*Required action*: Would you return the full listing exactly, with nothing altered?

━━━━━━━━━━━━━━━━━━━━━━━━━━━━━━

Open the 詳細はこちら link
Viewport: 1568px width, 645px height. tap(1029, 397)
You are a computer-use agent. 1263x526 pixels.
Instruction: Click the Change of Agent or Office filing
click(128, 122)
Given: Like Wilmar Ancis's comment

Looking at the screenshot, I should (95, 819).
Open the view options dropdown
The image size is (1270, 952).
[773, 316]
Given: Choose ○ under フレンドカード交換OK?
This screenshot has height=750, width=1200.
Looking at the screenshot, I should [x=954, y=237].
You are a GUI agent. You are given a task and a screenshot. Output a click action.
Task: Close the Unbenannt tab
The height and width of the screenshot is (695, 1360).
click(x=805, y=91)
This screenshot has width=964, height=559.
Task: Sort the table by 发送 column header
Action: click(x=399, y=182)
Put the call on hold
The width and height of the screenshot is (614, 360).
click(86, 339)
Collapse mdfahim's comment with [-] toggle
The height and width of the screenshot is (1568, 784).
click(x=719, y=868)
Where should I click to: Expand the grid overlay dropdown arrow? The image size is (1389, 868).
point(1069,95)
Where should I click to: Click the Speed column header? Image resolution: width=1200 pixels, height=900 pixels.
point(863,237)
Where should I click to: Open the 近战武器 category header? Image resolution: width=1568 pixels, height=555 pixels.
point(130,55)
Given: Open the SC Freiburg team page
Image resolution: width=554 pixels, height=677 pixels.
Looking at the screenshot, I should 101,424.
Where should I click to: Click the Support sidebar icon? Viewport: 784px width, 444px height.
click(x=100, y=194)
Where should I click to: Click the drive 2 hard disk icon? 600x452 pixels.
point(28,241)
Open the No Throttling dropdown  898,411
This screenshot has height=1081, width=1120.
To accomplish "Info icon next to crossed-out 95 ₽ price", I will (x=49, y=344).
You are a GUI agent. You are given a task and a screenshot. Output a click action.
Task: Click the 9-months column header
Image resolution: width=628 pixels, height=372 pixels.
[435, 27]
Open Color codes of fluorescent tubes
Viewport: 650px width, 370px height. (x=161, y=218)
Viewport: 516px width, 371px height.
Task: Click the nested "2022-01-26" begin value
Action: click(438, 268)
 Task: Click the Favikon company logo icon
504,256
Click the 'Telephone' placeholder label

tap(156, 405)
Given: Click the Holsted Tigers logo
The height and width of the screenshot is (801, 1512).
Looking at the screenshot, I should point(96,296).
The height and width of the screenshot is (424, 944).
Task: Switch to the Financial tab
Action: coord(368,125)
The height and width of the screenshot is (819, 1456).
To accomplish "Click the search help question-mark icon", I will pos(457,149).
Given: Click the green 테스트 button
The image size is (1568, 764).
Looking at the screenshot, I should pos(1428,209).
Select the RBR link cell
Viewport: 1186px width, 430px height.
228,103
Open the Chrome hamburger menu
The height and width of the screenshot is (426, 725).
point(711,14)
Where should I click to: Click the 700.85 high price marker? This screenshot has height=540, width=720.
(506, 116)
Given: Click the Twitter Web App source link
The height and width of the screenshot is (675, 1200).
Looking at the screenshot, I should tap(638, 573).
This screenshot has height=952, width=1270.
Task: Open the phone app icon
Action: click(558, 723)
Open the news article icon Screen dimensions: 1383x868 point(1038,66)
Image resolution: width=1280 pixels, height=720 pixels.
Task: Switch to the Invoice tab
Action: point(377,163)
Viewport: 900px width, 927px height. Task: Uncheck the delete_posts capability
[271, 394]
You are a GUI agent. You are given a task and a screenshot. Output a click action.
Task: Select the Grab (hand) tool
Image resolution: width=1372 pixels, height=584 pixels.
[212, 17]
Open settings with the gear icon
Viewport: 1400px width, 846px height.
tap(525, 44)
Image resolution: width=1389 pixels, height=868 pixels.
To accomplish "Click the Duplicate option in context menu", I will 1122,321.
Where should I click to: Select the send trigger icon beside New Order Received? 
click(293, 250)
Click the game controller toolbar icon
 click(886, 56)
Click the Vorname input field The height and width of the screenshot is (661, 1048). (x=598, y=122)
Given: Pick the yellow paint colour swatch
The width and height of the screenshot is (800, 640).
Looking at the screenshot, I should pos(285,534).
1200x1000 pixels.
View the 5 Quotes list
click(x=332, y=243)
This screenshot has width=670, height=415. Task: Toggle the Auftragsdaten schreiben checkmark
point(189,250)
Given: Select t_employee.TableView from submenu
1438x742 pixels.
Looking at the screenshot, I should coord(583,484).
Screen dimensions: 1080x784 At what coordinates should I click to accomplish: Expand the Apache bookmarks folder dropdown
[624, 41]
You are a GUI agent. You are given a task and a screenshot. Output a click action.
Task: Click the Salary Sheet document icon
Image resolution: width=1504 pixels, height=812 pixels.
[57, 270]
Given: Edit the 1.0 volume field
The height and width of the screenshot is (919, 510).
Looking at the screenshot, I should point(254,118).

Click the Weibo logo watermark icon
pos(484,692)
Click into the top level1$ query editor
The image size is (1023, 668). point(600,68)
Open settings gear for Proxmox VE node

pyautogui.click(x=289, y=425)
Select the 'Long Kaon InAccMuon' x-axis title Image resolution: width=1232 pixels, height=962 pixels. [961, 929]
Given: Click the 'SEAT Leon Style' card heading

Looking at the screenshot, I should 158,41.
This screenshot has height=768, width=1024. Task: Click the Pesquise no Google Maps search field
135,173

━━━━━━━━━━━━━━━━━━━━━━━━━━━━━━

*Your response*:
Open the 詳細はこちら link
Viewport: 1568px width, 645px height. tap(1029, 397)
You are a computer-use agent. 1263x526 pixels.
Instruction: Click the Change of Agent or Office filing
click(128, 122)
Given: Like Wilmar Ancis's comment

Looking at the screenshot, I should (95, 819).
Open the view options dropdown
The image size is (1270, 952).
[773, 316]
Given: Choose ○ under フレンドカード交換OK?
This screenshot has height=750, width=1200.
Looking at the screenshot, I should [x=954, y=237].
You are a GUI agent. You are given a task and a screenshot. Output a click action.
Task: Close the Unbenannt tab
The height and width of the screenshot is (695, 1360).
click(x=805, y=91)
This screenshot has width=964, height=559.
Task: Sort the table by 发送 column header
Action: click(x=399, y=182)
Put the call on hold
The width and height of the screenshot is (614, 360).
click(86, 339)
Collapse mdfahim's comment with [-] toggle
The height and width of the screenshot is (1568, 784).
click(x=719, y=868)
Where should I click to: Expand the grid overlay dropdown arrow? The image size is (1389, 868).
point(1069,95)
Where should I click to: Click the Speed column header? Image resolution: width=1200 pixels, height=900 pixels.
point(863,237)
Where should I click to: Open the 近战武器 category header? Image resolution: width=1568 pixels, height=555 pixels.
point(130,55)
Given: Open the SC Freiburg team page
Image resolution: width=554 pixels, height=677 pixels.
Looking at the screenshot, I should 101,424.
Where should I click to: Click the Support sidebar icon? Viewport: 784px width, 444px height.
click(x=100, y=194)
Where should I click to: Click the drive 2 hard disk icon? 600x452 pixels.
point(28,241)
Open the No Throttling dropdown  898,411
This screenshot has height=1081, width=1120.
To accomplish "Info icon next to crossed-out 95 ₽ price", I will (x=49, y=344).
You are a GUI agent. You are given a task and a screenshot. Output a click action.
Task: Click the 9-months column header
Image resolution: width=628 pixels, height=372 pixels.
[435, 27]
Open Color codes of fluorescent tubes
Viewport: 650px width, 370px height. (x=161, y=218)
Viewport: 516px width, 371px height.
Task: Click the nested "2022-01-26" begin value
Action: click(438, 268)
 Task: Click the Favikon company logo icon
504,256
Click the 'Telephone' placeholder label

tap(156, 405)
Given: Click the Holsted Tigers logo
The height and width of the screenshot is (801, 1512).
Looking at the screenshot, I should point(96,296).
The height and width of the screenshot is (424, 944).
Task: Switch to the Financial tab
Action: coord(368,125)
The height and width of the screenshot is (819, 1456).
To accomplish "Click the search help question-mark icon", I will pos(457,149).
Given: Click the green 테스트 button
The image size is (1568, 764).
Looking at the screenshot, I should pos(1428,209).
Select the RBR link cell
Viewport: 1186px width, 430px height.
228,103
Open the Chrome hamburger menu
The height and width of the screenshot is (426, 725).
point(711,14)
Where should I click to: Click the 700.85 high price marker? This screenshot has height=540, width=720.
(506, 116)
Given: Click the Twitter Web App source link
The height and width of the screenshot is (675, 1200).
Looking at the screenshot, I should tap(638, 573).
This screenshot has height=952, width=1270.
Task: Open the phone app icon
Action: click(558, 723)
Open the news article icon Screen dimensions: 1383x868 point(1038,66)
Image resolution: width=1280 pixels, height=720 pixels.
Task: Switch to the Invoice tab
Action: point(377,163)
Viewport: 900px width, 927px height. Task: Uncheck the delete_posts capability
[271, 394]
You are a GUI agent. You are given a task and a screenshot. Output a click action.
Task: Select the Grab (hand) tool
Image resolution: width=1372 pixels, height=584 pixels.
[212, 17]
Open settings with the gear icon
Viewport: 1400px width, 846px height.
tap(525, 44)
Image resolution: width=1389 pixels, height=868 pixels.
To accomplish "Click the Duplicate option in context menu", I will 1122,321.
Where should I click to: Select the send trigger icon beside New Order Received? 
click(293, 250)
Click the game controller toolbar icon
 click(886, 56)
Click the Vorname input field The height and width of the screenshot is (661, 1048). (x=598, y=122)
Given: Pick the yellow paint colour swatch
The width and height of the screenshot is (800, 640).
Looking at the screenshot, I should pos(285,534).
1200x1000 pixels.
View the 5 Quotes list
click(x=332, y=243)
This screenshot has width=670, height=415. Task: Toggle the Auftragsdaten schreiben checkmark
point(189,250)
Given: Select t_employee.TableView from submenu
1438x742 pixels.
Looking at the screenshot, I should coord(583,484).
Screen dimensions: 1080x784 At what coordinates should I click to accomplish: Expand the Apache bookmarks folder dropdown
[624, 41]
You are a GUI agent. You are given a task and a screenshot. Output a click action.
Task: Click the Salary Sheet document icon
Image resolution: width=1504 pixels, height=812 pixels.
[57, 270]
Given: Edit the 1.0 volume field
The height and width of the screenshot is (919, 510).
Looking at the screenshot, I should point(254,118).

Click the Weibo logo watermark icon
pos(484,692)
Click into the top level1$ query editor
The image size is (1023, 668). point(600,68)
Open settings gear for Proxmox VE node

pyautogui.click(x=289, y=425)
Select the 'Long Kaon InAccMuon' x-axis title Image resolution: width=1232 pixels, height=962 pixels. [961, 929]
Given: Click the 'SEAT Leon Style' card heading

Looking at the screenshot, I should 158,41.
This screenshot has height=768, width=1024. Task: Click the Pesquise no Google Maps search field
135,173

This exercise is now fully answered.